I gave him a ride home once, after a night shift, in the winter. He had taken
some GHB right before the end of his shift, and became incapacitated. After
helping him with his closing duties and checkout, I got him out of the
restaurant quickly before he lost all motor coordination. I’d had no direct
encounters with anyone on GHB before and wasn’t sure what to expect on the ride
home.

After I got him in the car, he was relaxed to limp, and slumped against the
passenger window. His energy level was low, but he became rather chatty,
telling me an overview of his life, the traumas, the neglect, the rootless ness
of his existence, his little head pressed up against the glass. His tone was
calm as he told me his parents were cokeheads that had fully abandoned him by
age 13. He lived on the streets of Downtown Atlanta for several years,
sometimes staying with others, sometimes not, and no real where to go. Doing
whatever for money. There was no one to trust. He moved to other cities,
repeating the same behaviors, surviving the only way he knew. Now he lived in
Denver.

He was staying with a drug dealer at the time, he said. He thought I should
know, in case I’d like to come inside with him later. I thanked him for telling
me and said I’d think about it. The dealer also had cancer, and Don was charged
with tending to some of his needs. Their dynamic seemed rather complex. He
inferred a somewhat paternal relationship at times, and other times he talked as
if he were the Kept Boyfriend of the dealer.

He’d been in and out of jail. He was tough. He had to be. But the soft inner
core remained. Damaged, he opened himself to me anyway, because, I think he
knew I would not harm him.

Don had a lot of friends who, at the time of their friendship(s), had been in
worse circumstances than he. He always did what he could to help them, as much
as one teen-age street person could help another. Sometimes he did help,
sometimes not. He’d seen more than enough hardship for someone so young. His
casual, dreamy monotone related horrors, sadness, and utter hopelessness. He
had no one to take care of him, and he needed that someone so desperately. This
maybe-permanent emotional wound allowed him to live, but he was “walking
wounded.”

I took a longer route to his home so he could talk, but by the time we drove
through the park, he was spent. I stroke his shaved head, still against the
glass, and he closed his eyes but did not sleep. I kept my hand on his head the
rest of the way there. Neither of us spoke. He so needed someone to take care
of him. For a moment, a few blocks from his house, he opened one eye, smiled a
grateful smile, looked at me, and then closed his eye again.

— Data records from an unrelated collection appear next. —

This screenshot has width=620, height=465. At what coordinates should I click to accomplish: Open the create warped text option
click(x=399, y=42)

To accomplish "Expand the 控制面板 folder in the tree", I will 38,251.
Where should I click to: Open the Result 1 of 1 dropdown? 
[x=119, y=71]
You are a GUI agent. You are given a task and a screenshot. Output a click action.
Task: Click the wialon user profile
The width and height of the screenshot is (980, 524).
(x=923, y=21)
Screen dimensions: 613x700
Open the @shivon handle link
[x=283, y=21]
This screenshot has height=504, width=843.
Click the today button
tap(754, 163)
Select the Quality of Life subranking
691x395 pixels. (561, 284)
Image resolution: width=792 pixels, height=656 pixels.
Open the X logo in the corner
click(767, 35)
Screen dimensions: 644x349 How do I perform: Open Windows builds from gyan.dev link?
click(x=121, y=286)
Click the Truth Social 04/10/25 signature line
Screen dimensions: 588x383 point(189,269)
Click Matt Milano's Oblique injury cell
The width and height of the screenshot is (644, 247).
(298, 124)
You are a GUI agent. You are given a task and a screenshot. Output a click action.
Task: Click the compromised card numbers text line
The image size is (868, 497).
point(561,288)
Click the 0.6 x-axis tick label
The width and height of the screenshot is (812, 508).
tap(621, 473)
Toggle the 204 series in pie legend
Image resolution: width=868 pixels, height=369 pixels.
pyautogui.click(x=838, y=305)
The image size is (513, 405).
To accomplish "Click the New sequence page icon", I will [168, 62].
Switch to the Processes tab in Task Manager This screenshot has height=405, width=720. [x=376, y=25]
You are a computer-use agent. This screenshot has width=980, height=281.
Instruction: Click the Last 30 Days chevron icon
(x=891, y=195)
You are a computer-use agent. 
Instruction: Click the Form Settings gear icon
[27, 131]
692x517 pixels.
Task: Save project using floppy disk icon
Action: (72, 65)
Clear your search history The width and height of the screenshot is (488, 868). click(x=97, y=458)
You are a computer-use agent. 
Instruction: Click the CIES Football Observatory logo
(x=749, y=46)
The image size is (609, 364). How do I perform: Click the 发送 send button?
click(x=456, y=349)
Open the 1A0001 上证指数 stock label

When we got to his destination, he became more energized. Returning to the old
persona, changing back to his normal behavior, but not fully. “I’m gonna act
different inside,” he said. In which he did. The moment we passed through the
doors, he became cocky, exhibitionistic, and hyperactive.

The Dealer regarded me as suspicious almost immediately, interrogating me in a
circular fashion about my intentions with Don, while Don proceeded to open all
the cabinet doors in the kitchen. Not finding anything edible and losing
interest, he headed toward the remote on the sofa, leaving all the doors in
their new place, in various degree angles from the others. After switching the
channels a few seconds, he grabbed some pornography that was on the coffee
table. He told me he liked the penetration shots best and everything else
wasn’t worth a shit. The dealer smiled at me, black eyes still cold, when I
looked over at him.

A little before two a.m., the phone began ringing, one call after another.
People were getting out of the clubs and headed here for more of whatever they
were doing. Don said that I should probably go now, as he didn’t want me to see
how he’d be behaving in a few minutes. He looked sincere and sad. His eyes
were soft, moist, and resigned to whatever it was he would be doing soon. So I
told him goodbye and that I’d see him at work. He watched me walk out to the
car from the front door. He turned and went out of view as I pulled onto the
street.

He got fired shortly thereafter, and I haven’t seen him since. I heard he got
arrested and sent to jail. I don’t know. I hope not. When I think of him, I
hear this prayer that’s really a question. “Little Baby Jesus, will you be all
right?”

I think of him often. Poor little Capricorn, all alone….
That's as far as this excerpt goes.